Let our pick of lost-in-time hotels guide you to a destination, such as the beaches of the north or the cities of Coimbra or Lisbon. Each option comes with a back story, from a converted convent that once hosted Henry Kissinger to an Art Deco property where Omar Shariff played bridge.
Pousada Viana do Castelo, northern Portugal
The Belle Epoque Pousada Viana do Castelo crowns Monte de Santa Luzia, a 228-metre-high hill above the city of Viana. Here, the lifting of a morning’s mist reveals the Temple of Santa Luzia, while far below the Lima River flows into the Atlantic Ocean.
The hotel’s generously proportioned reception and guest rooms reflect the grand scale of the 1900s. And among its collection are striking tapestries by Portuguese Modernist artist Almada Negreiros.
It is a 15-minute drive or an hour’s walk to Viana do Castelo, from which Port wine was once shipped to northern Europe, while Ponte de Lima is 35 minutes by car. Thought to be the oldest town in Portugal, the latter has a bridge that is included on the Camino de Santiago. A portion of its arches are Roman while a larger section is medieval.
Viana can be reached by train from Porto in less than an hour and a half. Comboios De Portugal and Renfe run services from Porto – Campanha.
Pousadas has doubles from €108 (£94) for a minimum two-night stay, pousadas.pt/pt/hotel/pousada-viana
Palace Hotel do Buçaco, Centro Region
The deliciously eccentric Palace Hotel do Buçaco sits in the hilly Buçaco National Park, 45 minutes’ drive from Coimbra. When it was a convent, Sir Arthur Wellesley, later the Duke of Wellington, rested here after winning the Battle of Buçaco. Then, in the late 19th century, a castle was commissioned by King Charles I of Portugal who wanted to create a new version of Lisbon’s Belem Tower. It became a hotel in 1917.

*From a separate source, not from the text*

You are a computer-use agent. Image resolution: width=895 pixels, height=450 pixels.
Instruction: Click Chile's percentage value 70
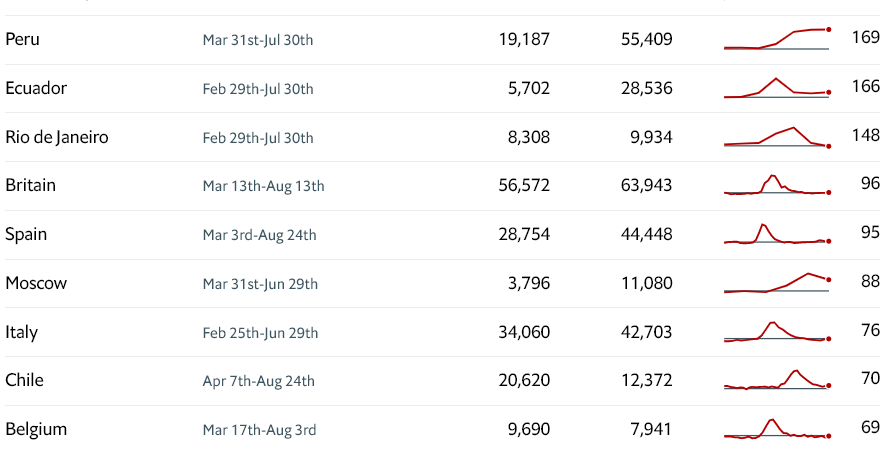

An extravagant Neo-Manueline (Portugal’s Age of Discovery-inspired architectural style) folly of carved stone, woodwork and azulejos panels, the palace is surrounded by gardens and Buçaco National Forest. The forest was planted by Discalced Carmelites, an order of monks, in the 17th century and includes more than 250 species of trees and shrubs.
The hotel is a seven-minute drive from the spa town of Luso and 45 minutes from the riverside city of Coimbra.
Doubles from €145 a night, almeidahotels.pt/pt/hotel-bussaco-em-coimbra/
Vintage Hotel Parque do Rio, Minho
Step back in time at the perfectly preserved 1970s Hotel Parque do Rio. The hotel was developed around the Piscina do Rio, which was designed and built by architect Julio Oliveira in the 60s.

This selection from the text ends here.